→ Records for the task:
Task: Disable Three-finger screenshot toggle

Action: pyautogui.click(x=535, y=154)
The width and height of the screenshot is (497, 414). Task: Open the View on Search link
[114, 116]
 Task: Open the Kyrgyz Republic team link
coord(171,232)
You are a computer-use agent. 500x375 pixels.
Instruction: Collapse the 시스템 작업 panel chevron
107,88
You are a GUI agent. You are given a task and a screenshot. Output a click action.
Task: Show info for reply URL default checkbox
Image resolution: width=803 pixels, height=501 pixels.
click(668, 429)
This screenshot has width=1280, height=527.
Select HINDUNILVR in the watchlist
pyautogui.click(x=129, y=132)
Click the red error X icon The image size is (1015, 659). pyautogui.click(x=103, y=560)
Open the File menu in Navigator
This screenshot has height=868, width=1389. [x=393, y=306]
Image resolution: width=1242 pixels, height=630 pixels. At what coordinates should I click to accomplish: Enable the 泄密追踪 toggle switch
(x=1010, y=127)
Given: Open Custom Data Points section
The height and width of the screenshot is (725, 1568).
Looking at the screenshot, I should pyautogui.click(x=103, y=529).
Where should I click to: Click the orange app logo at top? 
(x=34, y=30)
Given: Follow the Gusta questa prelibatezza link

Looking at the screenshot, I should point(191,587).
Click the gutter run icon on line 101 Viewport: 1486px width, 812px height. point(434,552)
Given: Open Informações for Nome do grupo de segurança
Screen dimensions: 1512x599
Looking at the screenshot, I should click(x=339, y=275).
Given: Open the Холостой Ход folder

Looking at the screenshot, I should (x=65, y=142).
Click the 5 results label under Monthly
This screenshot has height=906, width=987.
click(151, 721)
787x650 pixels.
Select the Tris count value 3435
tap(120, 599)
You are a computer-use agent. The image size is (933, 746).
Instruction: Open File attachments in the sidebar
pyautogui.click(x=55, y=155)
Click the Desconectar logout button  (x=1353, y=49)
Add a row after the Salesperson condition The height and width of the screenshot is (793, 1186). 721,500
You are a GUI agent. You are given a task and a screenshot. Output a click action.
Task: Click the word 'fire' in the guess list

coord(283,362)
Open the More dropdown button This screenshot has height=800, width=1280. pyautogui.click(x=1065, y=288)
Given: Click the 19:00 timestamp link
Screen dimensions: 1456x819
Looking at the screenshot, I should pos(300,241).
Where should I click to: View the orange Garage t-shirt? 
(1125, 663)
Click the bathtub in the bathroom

→ Problem description:
How many lines in the listing above contain the string "link"? Reply with the number alone.

→ Exercise output:
4